她实在太美,以至于无比自恋。上帝对她太偏心,至少很多人都这样认为。在那个年代的上流社会,她本人惊世骇俗的美貌,连同近乎偏执的性格一起受到众人推崇。
1898年,塔玛拉生于波兰一个富有的律师家庭,她的父母离异之后,塔玛拉由她富裕的祖母抚养,从小不知物质贫困为何物,过着奢华的悠闲生活。
华服、大宅、旅行......让年轻的塔玛拉从小就清楚,如何描绘出自己未来的生活状态:豪奢悠闲,精致上流。即使是在那个纸醉金迷的迷惘年代,波兰因其重要的地理位置,也一直饱受着战火的侵略,所以使得塔玛拉在享乐的同时,又在动乱中饱览人间疾苦。

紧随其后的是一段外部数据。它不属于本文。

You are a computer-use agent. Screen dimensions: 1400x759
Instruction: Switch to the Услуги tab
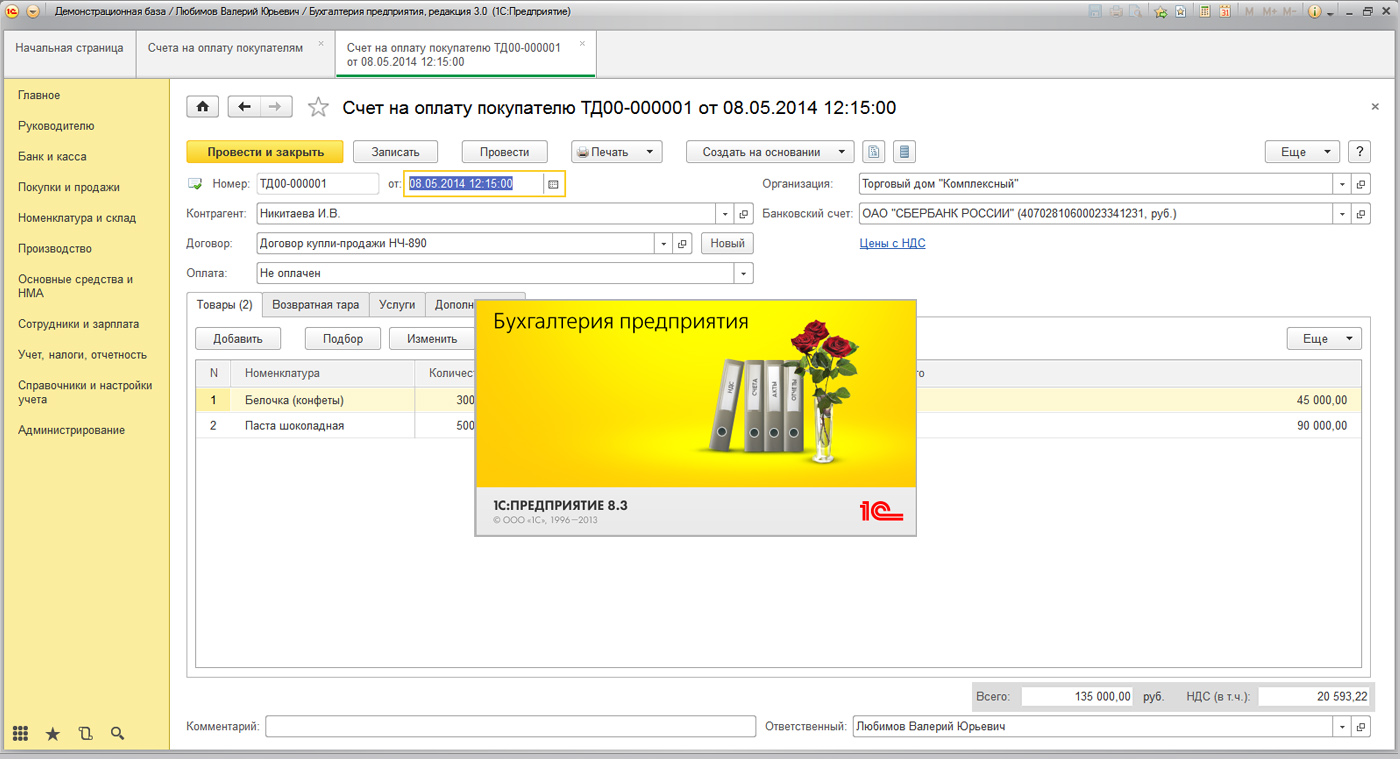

1914年,俄国与德国开战,年轻的塔玛拉爱上了全华沙最英俊的单身汉,一个名叫塔杜兹·兰皮库基(Taduesz Lempicki)的律师。
塔玛拉正在为塔杜兹·兰皮库基创作画像
1916年,第一次世界大战如火如荼。朝不保夕的战乱之中,世界更应该学会及时行乐。在银行家舅舅的支持下,他们在圣彼得堡举办了奢华的婚礼。
婚后两年也许是塔玛拉一生中,最正经享受幸福家庭的时光。她迅速融入俄国上层阶级貌美少妇的新角色。尽管对自己的画笔颇为自负,她还是将更多时间,倾注在沙龙和派对中。
塔玛拉《Young lady in green》,1927年
一年后,俄国十月革命爆发,塔杜兹被布尔什维克逮捕。她在危机面前显现出毁灭性的手腕,刚满20岁的塔玛拉为了营救丈夫,不惜出卖肉体,做瑞典驻俄国领事的情人,居然侥幸成功,营救出了她的丈夫。
塔玛拉《Le téléphone II》,1930年
丈夫获释后,两人双双逃往巴黎,也从天堂掉落人间。但也正是在巴黎,塔玛拉真正开启了自己充满传奇色彩的生活。
从锦衣玉食到一文不名,革命年代常常发生的故事,倒也没什么大惊小怪。逃亡到巴黎后,起先,两人住廉价公寓,靠典当随身带来的一些宝石、首饰来维持捉襟见肘的生活。之前的牢狱生涯虽不算长,但丈夫显然受到了摧残,成了一个一蹶不振、性格阴暗的人。这种局面甚至在他们的爱女Kizette出生后也没能改变。